* _ASSIGNMENT_
Work out how many lines below contain "sender", then write only that number.

(Dataset entries)
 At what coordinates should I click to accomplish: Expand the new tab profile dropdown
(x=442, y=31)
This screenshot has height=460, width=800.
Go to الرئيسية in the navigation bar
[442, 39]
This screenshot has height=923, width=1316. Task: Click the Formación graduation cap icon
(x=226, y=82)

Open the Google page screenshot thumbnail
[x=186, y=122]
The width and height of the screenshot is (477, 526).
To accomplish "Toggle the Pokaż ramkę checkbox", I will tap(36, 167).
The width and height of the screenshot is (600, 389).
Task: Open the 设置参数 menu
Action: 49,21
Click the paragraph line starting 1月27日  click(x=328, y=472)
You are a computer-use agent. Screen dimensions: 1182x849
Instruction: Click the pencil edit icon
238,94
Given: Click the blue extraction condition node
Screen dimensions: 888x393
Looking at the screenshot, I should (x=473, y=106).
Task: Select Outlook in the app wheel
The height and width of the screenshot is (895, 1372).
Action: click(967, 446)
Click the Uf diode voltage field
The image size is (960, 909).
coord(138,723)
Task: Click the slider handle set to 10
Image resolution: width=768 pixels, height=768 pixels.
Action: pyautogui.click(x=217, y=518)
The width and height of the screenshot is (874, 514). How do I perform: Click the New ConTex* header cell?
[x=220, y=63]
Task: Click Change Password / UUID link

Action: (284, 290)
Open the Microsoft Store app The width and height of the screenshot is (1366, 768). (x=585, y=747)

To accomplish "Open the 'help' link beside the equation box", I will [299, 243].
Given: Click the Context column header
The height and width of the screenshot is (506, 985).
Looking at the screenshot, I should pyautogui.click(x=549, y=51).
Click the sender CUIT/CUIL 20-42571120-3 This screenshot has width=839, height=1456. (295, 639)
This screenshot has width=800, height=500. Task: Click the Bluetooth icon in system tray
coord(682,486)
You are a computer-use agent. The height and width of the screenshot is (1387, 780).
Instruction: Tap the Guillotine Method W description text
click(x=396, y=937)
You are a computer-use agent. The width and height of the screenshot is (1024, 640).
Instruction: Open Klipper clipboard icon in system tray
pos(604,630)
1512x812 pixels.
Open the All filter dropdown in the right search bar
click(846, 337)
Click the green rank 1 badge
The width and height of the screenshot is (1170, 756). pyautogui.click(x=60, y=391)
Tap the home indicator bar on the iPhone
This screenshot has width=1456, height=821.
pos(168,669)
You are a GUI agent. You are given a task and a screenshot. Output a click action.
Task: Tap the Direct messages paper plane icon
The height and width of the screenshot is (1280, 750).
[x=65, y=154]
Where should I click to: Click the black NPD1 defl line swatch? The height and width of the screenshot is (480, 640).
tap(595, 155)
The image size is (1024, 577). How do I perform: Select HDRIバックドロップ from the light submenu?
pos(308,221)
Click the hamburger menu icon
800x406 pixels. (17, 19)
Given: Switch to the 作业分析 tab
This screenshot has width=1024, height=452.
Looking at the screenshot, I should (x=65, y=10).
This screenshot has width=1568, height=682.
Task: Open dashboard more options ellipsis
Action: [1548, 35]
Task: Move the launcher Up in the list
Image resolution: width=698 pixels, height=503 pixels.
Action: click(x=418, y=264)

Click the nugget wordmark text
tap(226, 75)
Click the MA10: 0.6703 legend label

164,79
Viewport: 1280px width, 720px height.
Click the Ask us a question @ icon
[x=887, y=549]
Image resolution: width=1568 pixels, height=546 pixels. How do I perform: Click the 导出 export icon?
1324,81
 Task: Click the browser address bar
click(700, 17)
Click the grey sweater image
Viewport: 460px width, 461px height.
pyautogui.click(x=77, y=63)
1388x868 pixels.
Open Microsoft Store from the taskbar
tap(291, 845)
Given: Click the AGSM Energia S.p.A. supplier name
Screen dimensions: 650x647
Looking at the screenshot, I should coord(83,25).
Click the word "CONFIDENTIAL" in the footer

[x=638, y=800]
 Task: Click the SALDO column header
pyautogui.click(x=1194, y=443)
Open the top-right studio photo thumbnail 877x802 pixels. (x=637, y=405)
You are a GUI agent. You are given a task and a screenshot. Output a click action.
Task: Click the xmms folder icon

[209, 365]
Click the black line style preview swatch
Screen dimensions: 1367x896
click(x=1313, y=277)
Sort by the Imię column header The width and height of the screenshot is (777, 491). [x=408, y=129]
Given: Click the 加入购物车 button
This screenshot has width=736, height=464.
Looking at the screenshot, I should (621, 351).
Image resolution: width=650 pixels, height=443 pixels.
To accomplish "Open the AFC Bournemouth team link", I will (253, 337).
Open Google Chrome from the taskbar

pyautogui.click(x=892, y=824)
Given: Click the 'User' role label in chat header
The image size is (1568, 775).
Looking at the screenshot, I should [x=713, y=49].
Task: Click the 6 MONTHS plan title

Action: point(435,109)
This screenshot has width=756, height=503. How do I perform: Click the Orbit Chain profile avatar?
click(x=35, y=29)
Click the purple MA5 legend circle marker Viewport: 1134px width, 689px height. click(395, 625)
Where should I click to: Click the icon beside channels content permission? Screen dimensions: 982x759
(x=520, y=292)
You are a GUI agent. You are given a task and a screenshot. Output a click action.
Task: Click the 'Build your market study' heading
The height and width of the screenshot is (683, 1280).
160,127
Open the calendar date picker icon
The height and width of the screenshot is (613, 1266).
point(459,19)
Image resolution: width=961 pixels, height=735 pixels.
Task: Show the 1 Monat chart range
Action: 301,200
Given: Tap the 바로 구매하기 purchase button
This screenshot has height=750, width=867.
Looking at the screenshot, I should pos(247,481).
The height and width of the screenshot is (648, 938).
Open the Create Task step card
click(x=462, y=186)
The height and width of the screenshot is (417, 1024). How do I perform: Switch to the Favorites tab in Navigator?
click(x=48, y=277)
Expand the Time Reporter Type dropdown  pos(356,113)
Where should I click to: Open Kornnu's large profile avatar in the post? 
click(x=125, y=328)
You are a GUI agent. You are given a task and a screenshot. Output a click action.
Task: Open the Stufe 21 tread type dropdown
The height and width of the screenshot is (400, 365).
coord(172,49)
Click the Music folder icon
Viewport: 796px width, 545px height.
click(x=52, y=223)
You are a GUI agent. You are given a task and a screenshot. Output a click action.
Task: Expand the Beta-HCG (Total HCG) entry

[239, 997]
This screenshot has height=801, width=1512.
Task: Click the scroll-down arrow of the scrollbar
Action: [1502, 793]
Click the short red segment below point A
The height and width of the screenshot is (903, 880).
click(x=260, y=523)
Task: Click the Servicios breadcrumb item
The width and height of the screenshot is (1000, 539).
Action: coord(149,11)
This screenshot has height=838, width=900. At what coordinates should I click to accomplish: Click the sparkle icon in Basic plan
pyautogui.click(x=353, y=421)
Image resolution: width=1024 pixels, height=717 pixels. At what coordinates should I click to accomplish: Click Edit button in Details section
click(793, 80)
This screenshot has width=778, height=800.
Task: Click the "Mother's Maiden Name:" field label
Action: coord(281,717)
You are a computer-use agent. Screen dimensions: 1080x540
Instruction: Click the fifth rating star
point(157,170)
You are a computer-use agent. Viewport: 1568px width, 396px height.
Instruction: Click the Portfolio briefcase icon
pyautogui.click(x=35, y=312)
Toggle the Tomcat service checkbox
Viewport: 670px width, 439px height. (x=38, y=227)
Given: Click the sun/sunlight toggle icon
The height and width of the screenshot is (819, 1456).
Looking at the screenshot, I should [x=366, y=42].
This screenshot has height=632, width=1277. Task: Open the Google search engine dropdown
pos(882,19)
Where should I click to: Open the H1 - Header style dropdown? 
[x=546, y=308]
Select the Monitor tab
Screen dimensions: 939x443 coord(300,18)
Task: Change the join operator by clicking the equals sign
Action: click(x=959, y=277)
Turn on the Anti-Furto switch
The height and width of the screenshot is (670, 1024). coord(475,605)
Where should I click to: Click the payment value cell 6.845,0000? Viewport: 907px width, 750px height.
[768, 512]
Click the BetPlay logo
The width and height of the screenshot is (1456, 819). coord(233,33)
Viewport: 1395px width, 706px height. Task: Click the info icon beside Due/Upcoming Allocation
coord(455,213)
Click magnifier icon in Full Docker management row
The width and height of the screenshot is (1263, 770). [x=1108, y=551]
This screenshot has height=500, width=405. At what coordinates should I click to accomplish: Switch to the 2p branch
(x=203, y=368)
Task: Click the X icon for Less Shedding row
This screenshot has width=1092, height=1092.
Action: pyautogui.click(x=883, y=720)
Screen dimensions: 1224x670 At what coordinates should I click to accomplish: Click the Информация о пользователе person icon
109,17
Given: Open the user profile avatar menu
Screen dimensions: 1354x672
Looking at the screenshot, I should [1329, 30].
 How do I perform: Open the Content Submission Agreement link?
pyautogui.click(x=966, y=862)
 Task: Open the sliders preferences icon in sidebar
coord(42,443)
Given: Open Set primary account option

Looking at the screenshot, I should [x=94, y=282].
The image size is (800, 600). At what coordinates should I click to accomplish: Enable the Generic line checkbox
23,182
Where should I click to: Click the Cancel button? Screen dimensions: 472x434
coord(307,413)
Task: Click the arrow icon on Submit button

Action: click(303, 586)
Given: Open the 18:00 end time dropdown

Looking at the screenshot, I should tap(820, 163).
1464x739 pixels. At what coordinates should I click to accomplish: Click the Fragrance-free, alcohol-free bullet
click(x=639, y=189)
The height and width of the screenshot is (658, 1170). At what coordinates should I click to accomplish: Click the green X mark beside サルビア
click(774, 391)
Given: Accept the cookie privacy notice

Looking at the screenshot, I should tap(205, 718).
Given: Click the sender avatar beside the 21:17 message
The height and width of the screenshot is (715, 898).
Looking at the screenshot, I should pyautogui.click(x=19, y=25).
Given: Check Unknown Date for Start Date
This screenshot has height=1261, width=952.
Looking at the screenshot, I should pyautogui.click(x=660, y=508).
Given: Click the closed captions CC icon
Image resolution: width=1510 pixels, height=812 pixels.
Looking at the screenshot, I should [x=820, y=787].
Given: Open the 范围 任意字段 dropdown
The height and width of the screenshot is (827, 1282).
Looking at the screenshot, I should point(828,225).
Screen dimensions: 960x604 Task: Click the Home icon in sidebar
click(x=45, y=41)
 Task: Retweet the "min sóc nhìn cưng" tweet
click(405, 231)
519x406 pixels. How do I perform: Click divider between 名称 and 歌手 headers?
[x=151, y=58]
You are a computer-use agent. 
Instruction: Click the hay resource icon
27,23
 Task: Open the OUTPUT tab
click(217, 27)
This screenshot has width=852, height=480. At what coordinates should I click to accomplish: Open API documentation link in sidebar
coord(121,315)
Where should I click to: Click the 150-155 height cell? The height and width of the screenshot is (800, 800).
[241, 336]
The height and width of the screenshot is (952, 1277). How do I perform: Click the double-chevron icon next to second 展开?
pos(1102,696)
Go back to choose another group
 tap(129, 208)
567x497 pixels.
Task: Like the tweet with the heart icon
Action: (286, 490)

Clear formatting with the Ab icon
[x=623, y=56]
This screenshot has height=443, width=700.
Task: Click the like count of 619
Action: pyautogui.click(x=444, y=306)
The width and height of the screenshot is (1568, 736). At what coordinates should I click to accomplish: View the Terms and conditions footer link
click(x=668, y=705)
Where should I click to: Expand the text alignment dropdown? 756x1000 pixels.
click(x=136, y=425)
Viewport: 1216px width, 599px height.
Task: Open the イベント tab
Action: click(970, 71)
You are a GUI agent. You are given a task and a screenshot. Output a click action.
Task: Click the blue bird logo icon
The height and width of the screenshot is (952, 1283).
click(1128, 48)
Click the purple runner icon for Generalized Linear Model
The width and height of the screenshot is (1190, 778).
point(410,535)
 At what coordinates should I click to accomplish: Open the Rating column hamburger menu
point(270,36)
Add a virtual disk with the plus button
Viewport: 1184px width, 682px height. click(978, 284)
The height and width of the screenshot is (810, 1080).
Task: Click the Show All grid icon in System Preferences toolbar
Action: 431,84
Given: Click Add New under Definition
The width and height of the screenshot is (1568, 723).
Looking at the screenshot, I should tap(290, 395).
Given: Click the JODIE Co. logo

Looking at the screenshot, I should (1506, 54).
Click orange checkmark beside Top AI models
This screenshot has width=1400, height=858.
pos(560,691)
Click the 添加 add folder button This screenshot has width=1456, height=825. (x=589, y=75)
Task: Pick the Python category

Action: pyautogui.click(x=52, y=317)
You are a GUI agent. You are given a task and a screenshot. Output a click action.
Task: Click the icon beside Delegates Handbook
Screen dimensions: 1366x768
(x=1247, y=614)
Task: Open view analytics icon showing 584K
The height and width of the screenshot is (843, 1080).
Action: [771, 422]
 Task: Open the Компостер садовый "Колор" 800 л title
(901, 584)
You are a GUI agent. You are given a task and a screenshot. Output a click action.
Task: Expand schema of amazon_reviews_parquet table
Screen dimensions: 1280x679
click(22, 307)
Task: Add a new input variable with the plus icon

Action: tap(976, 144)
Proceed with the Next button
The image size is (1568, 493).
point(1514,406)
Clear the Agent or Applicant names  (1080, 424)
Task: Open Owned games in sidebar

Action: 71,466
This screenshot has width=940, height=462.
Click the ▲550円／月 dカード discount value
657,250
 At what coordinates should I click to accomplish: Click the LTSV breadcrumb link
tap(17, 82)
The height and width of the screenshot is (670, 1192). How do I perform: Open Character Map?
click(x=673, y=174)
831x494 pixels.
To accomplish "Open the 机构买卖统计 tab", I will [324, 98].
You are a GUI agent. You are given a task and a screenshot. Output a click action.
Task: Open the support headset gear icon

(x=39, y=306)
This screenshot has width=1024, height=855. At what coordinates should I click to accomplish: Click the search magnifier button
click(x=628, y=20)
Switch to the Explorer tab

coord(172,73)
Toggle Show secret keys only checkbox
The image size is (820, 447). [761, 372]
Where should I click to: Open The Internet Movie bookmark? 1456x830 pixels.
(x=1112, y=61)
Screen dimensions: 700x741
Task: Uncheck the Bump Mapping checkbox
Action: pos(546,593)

* _RESPONSE TO THE TASK_
2